“Modho Ne’e Hoga Meku Ne’e Doa” dalam Konteks Filsafat Relasionalitas

Modho Ne’e Hoga Meku Ne’e Doa – Manusia tidak hanya memiliki kodrat sebagai makhluk rasional, tetapi juga makhluk yang relasional Keduanya itu memiliki hubungan yang erat kaitannya dalam menjelaskan eksistensi manusia yang sejati sebagai makhluk sosial. Relasi mengandaikan adanya rasio di mana manusia mampu untuk berpikir dan menyadari bahwa sesama di sekitarnya adalah partner yang sepadan dalam membangun interaksi baik itu persatuan, persaudaraan, dan kerja sama. Untuk itu, tepat jika kesadaran atau conscientia merupakan tema penting dalam filsafat (Riyanto, 2013). Konsep pemikiran Armada Riyanto tentang relasionalitas dimulai dari kesadaran. Kesadaran yang dimaksud ialah kesadaran “aku”. Kesadaran manusia akan dirinya sebagai “Aku” dapat menjadi media yang relevan dalam kaitannya dengan relasi yang harmonis antarsesama manusia. Armada mengatakan bahwa manusia itu kaya dalam kesadarannya, halnya karena manusia menyadari dirinya sebagai “Aku”. Kesadaran “Aku” merupakan asal usul dari pengetahuan manusia. Manusia bertindak melalui kesadarannya. Kesadaran tentang dirinya mengarahkan manusia untuk bertindak secara benar dan tepat terhadap orang lain. Armada melanjutkan bahwa kesadaran akan “Aku” adalah kesadaran akan “Esse”-ku (Being-ku), realitas “mengada”-ku. Kesadaran “Aku” adalah kesadaran tentang keseluruhan eksistensi dan keberadaanku.

Kesadaran akan “Aku” mengisyaratkan pula akan relasi dengan orang lain. Dan relasiku yang tercipta dengan orang lain itu memuat relasi yang menyeluruh. Artinya, bahwa kesadaran itu bukan mengungkapkan sesuatu kesadaran yang hanya terbatas atau tertuju kepada diri sendiri, melainkan kesadaran itu perlu menyentuh relasiku dengan sesama di sekitar.

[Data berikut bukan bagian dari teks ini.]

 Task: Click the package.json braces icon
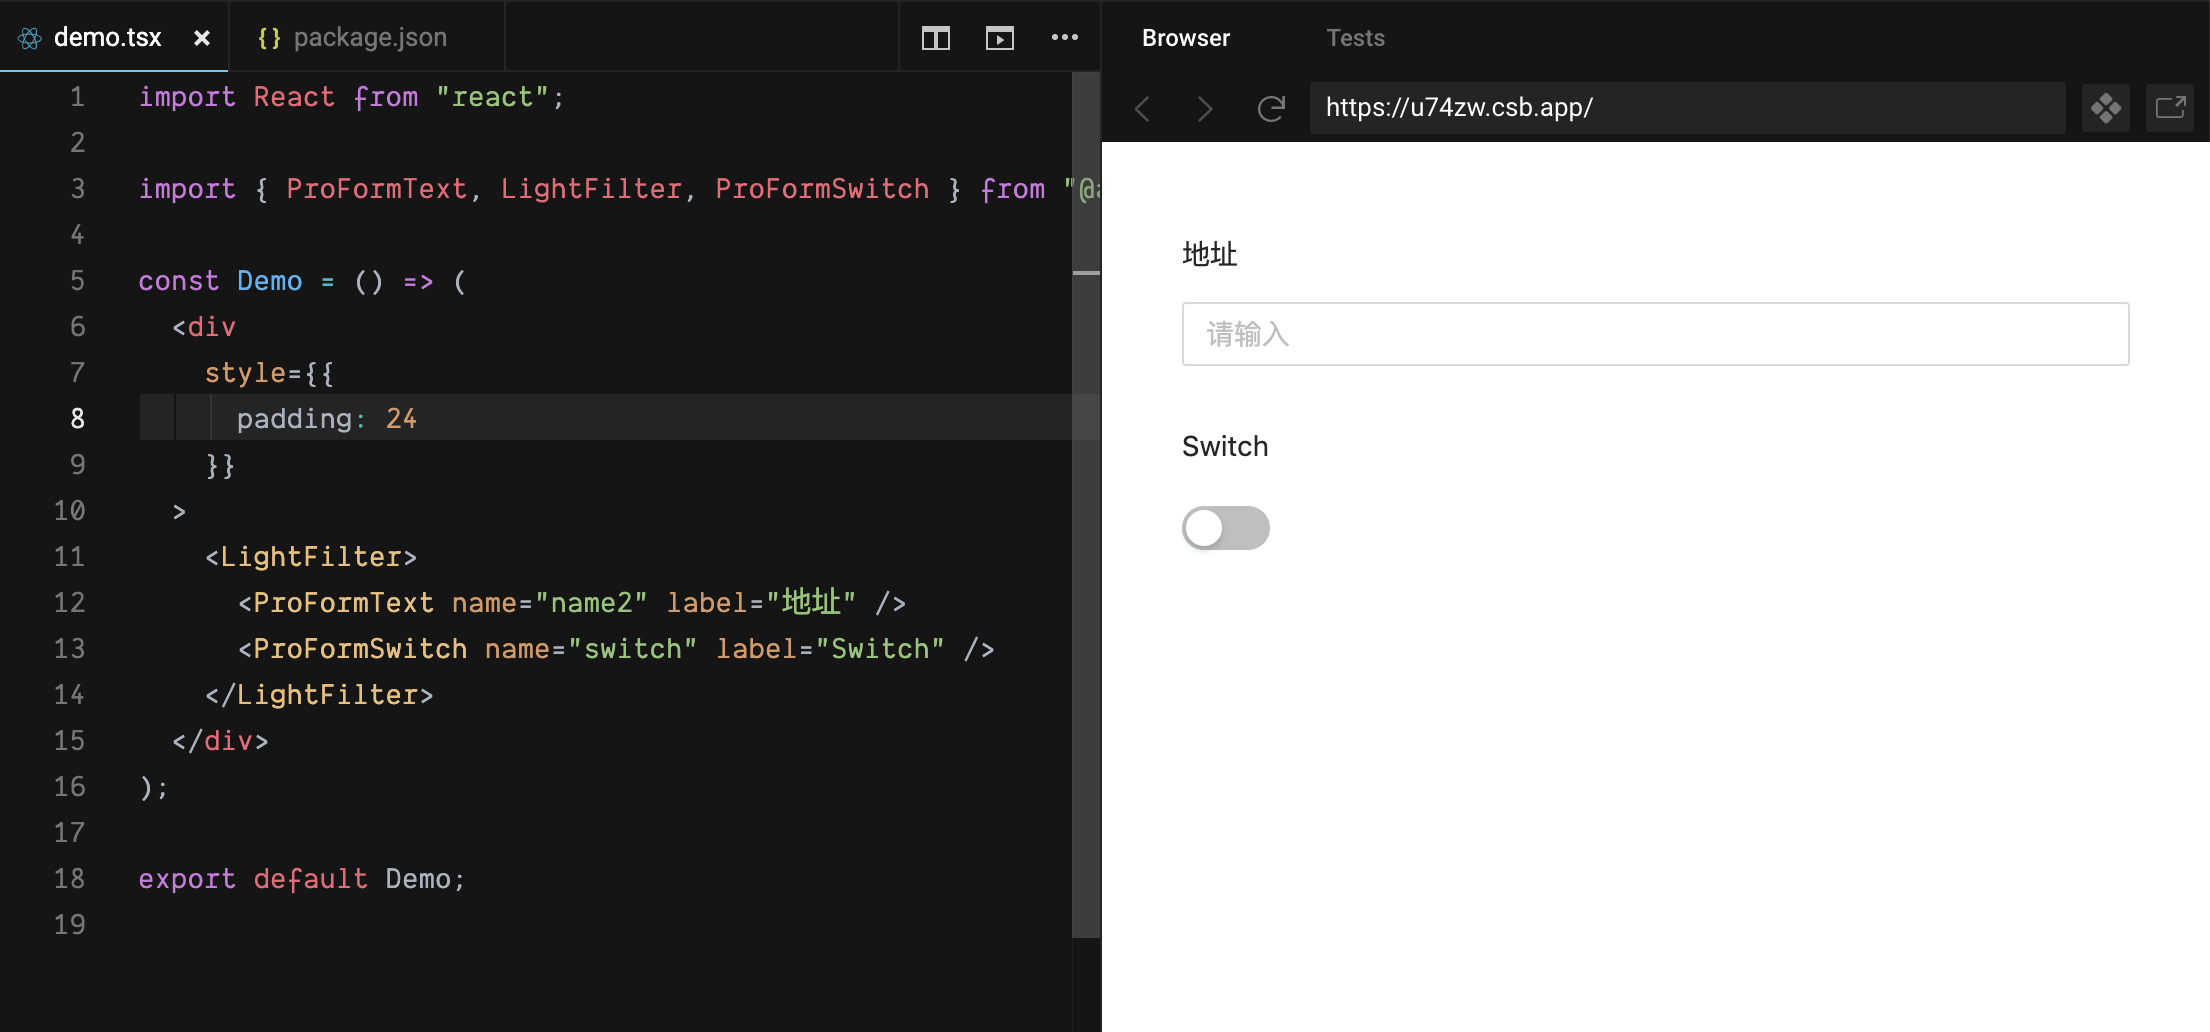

Selanjutnya, Riyanto melanjutkan bahwa kesadaran itu tidak hanya mengenal kekuatan dan kelemahan yang ada dalam diriku, sebab itu hanya merupakan pengenalan akan ciri atau karakteristik fisik (Riyanto, 2018). Lebih lanjut, ia menjelaskan kesadaran “Aku” memuat di dalamnya seluruh pengalaman, jatuh bangun, keprihatinan terhadap sesama, dan relasi-relasi yang memuat di dalamnya akan eksistensi dan keberadaanku. Aplikasi dari kesadaran “aku” ini adalah bahwa kesadaran ini berdampak pada perbuatan yang menyeluruh. Artinya, kesadaran tersebut memungkinkan juga akan tindakan yang mendalam, natural, dan relasional (Riyanto, 2018). Orang lain di sekitar memungkinkan kesadaran “Aku” untuk bertindak baik dalam mengusahakan nilai persatuan, kerja sama, persaudaraan, dan nilai kebijaksanaan lainnya yang memiliki intensi dalam membangun jalinan relasi yang baik antarsesama. Inilah bentuk kesadaran “Aku” yang selalu berelasi dengan sesama.

Landasan di atas diperkuat oleh seorang filsuf eksistensial, yakni Martin Buber yang mencetuskan relasi antara “Aku” dan “Engkau”. Aku tidak mungkin berelasi dengan diriku sendiri tetapi yang memungkinkan “Aku” dapat berelasi ialah keberadaan “Engkau” yang ditampilkan sebagai penyusun komunikasi itu sendiri. Dan dalam mencapai suatu penghayatan akan persatuan terhadap orang lain, dalam hal ini orang Nagekeo yang menghayati pepatah “modho ne’e hoga, meku ne’e doa,” kesadaran “Aku” itu merupakan sebuah bentuk solusi. Dikatakan demikian karena ketika ia bertumbuh dalam kesadaran akan ke-“Akuannya” sebagai individu, maka di situ pula muncul suatu keprihatinan akan keberadaan orang lain sebagai “Aku” yang lain. Keprihatinan atau kepedulian terhadap yang lain mengatakan pula bahwa itulah cita rasa hidup bersama sebagai bentuk ungkapan nilai persatuan. Sebab konsep persatuan diterjemahkan dalam perbuatan manusia yang selalu memiliki relasi yang baik dengan sesama dan terarah kepada yang lain. Sebagai konsekuensi logis dari kesadaran ini juga terciptanya jalinan relasi dengan “Aku” yang lain dalam mengupayakan nilai persatuan dalam tatanan hidup bersama. Ia menjadi makhluk yang peduli akan keberadaan orang lain. Kesadaran “Aku” memungkinkan orang untuk menjalin relasi yang inklusif, di mana ia mampu keluar dari keegoisannya dan pandangannya yang sempit akan keberadaan orang lain. Keberadaan orang lain bukan sebagai ancaman, melainkan kehadiran orang lain mencetuskan akan nilai persatuan dan persaudaraan yang ingin dibangun. Tindakan yang demikian merupakan wujud kesadaran individu. Kesadaran “Aku” yang mampu menempatkan diriku seturut eksistensi dan keberadaan-ku dalam kehidupan bersama. Tujuan dari kesadaran “Aku” adalah mengarahkan manusia untuk bertindak seturut norma yang berlaku dalam tata kelola bersama. Dengan demikian, dampaknya akan sangat jelas bahwa eksistensi dan keberadaan-ku dalam kehidupan bersama adalah terciptanya persatuan dan persaudaraan bagi “Aku” yang lain.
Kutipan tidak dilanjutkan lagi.